[
https://issues.apache.org/jira/browse/TAJO-104?page=com.atlassian.jira.plugin.system.issuetabpanels:comment-tabpanel&focusedCommentId=13728496#comment-13728496
]
Henry Saputra commented on TAJO-104:
------------------------------------
Hi Hyunsik, could you elaborate more what is this umbrella ticket for? So Tajo
will have a new data ingest flow that store target data into columnar storage?
Or is this similar to Impala where we Tajo is trying to run Query directly
against target data source?
> JIT Query Compilation and Vectorized Engine (Umbrella)
> ------------------------------------------------------
>
> Key: TAJO-104
> URL: https://issues.apache.org/jira/browse/TAJO-104
> Project: Tajo
> Issue Type: New Feature
> Components: physical operator, worker
> Reporter: Hyunsik Choi
>
> In these days, it's unnecessary to say the advantages of columnar store and
> vectorized processing on analytic workloads.

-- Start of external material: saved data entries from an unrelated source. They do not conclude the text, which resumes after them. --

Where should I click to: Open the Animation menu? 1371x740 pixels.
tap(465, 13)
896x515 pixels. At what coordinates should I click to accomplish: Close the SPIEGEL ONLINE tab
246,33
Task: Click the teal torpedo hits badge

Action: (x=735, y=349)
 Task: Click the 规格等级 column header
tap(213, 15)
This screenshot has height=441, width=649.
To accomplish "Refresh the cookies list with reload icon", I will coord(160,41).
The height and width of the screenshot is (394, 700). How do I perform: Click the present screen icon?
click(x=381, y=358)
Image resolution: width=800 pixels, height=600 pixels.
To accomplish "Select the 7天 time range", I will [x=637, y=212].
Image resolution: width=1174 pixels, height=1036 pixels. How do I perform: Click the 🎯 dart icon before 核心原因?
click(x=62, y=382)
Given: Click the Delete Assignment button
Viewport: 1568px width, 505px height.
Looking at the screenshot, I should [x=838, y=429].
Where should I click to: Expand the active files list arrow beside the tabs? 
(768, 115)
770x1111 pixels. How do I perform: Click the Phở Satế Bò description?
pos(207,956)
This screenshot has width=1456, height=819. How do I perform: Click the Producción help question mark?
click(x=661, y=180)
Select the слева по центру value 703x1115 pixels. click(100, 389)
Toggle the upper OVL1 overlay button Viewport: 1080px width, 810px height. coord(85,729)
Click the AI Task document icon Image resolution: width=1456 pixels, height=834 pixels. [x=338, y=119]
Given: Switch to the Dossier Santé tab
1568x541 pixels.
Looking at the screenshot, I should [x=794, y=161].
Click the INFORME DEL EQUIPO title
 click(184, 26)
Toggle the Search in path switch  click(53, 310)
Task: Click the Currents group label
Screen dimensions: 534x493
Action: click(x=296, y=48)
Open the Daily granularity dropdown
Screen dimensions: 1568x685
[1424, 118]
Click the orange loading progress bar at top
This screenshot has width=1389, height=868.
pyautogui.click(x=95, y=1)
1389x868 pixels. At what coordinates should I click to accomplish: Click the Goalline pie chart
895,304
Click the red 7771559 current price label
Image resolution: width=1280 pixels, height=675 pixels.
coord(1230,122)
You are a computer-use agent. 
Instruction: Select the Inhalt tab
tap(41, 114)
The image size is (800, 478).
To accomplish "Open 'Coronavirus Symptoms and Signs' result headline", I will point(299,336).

These approaches are well known
> as the state-of-the-art techniques in database community and are also
> acceptable in practical areas.
> Since we started Tajo project in 2010 year, we have planed the new engine
> using both JIT query compilation and vectorized engine. My colleagues and I
> have surveyed columnar store, vectorized processing, cache conscious
> techniques, and query compilation.
> In this issue, we will design and implement the new engine. The key
> implementation plan is as follows:
> * Implemented in C++
> * Vectorization primitives will be generated by LLVM.
> * Two or more primitives by using JIT can be blurred according to the
> situation.
> This is an umbrella issue, and we will create lots of subtasks for this issue.
> The design references are as follows:
> * DSM vs. NSM: CPU Performance Tradeoffs in Block-Oriented Query Processing.
> * Efficiently Compiling Efficient Query Plans for Modern Hardware
> * Just-in-time Compilation in Vectorized Query Execution
> * MonetDB/X100: Hyper-Pipelining Query Execution
> * Column-Stores vs. Row-Stores: How Different Are They Really?
> * Balancing vectorized query execution with bandwidth-optimized storage
--
This message is automatically generated by JIRA.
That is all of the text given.